Working with Data Lakes (TP)
Also available as:
PDF

Create a data lake

After meeting the prerequisites and registering the external resources in Cloudbreak, create a data lake by using the create cluster wizard.

The instructions below only list data-lake specific steps. For information on other cluster options refer to the documentation for creating clusters on your cloud platform.

Steps

  1. In Cloudbreak web UI, navigate to Clusters, click on Create Cluster.
  2. On the General Configuration page:
    • Under Cluster Name, provide a name for your data lake.
    • Under Cluster Type, choose one of the two available "Data Lake" blueprints: either "Data Lake: Apache Ranger, Apache Atlas, Apache Hive Metastore" or "Data Lake: Apache Ranger, Apache Hive Metastore HA".
  3. (Only if using the HA blueprint) On the Hardware and Storage page you can select the following for each host group:
    1. Under Instance Count, you can optionally specify how many nodes should be included in each host group. By default, Cloudbreak creates the minimum viable number of nodes. We recommend placing an odd node number of nodes in each host group. A total of 3 or 5 instances is recommended.
    2. You can optionally select to Enable Auto Recovery. Enabling this option will allow Cloudbreak to automatically recover any failed nodes. Without checking this option, you will have to manually trigger recovery of the failed nodes.

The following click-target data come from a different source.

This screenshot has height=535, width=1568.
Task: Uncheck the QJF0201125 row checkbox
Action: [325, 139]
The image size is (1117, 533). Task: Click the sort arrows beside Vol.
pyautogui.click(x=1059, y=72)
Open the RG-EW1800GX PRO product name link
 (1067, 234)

  4. (Only if using the HA blueprint) On the Network and Availability page, enter:
    1. Custom Domain: Enter some domain name that Cloudbreak can use locally. For example “mydatalake.local”. This domain name is for local use and does not require DNS services.
    2. Custom Hostname: Enter some name convention to use for the host names. For example “prod”.
    For example, if using “mydatalake.local” as a custom domain and “prod” as a host name, the actual host names will be prod0.<cluster-name>.mydatalake.local, prod1.<cluster-name>.mydatalake.local, and so on.

  5. On the Cloud Storage page:
    • Under Cloud Storage, configure access to cloud storage via the method available for your cloud provider.
    • Under Storage Locations, provide an existing location within your cloud storage account that can be used for Ranger audit log. if using HDP 2.6, this will also be used for Hive metastore directory and Hive warehouse directory. If using the HA blueprint, this location will also be used for HBase Root Directory.
    Note
    Note

    The storage location must exist prior to data lake provisioning. If the storage location does not exist then Ranger is installed properly, but it may not work.

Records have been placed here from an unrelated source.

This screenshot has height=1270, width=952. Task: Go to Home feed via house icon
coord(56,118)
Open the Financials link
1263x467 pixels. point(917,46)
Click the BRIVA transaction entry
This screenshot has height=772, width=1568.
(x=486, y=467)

  6. On the External Sources page, select the previously registered Ranger database, Hive database and LDAP.

    If using the HA blueprint, also select the previously registered Ambari database:

  7. On the Gateway Configuration page, the gateway is enabled by default with Ambari exposed through the gateway. You should also enable Ranger by selecting the Ranger service and clicking Expose.

  8. On the Network Security Groups page, you do not need to change anything. If you would like to restrict the open ports, refer to Default cluster security groups.
  9. On the Security page:
    • Under Password, provide a strong password for your cluster. For example “SomeRandomChars123!” is a strong password. A strong password is required for the default Ranger admin, which - among other cluster components like Ambari - will use this password.
    • Select an SSH key.
  10. Click Create Cluster to initiate data lake creation.

As an outcome of this step, you should have a running data lake. Once the data lake is running, you can create workload clusters attached to it.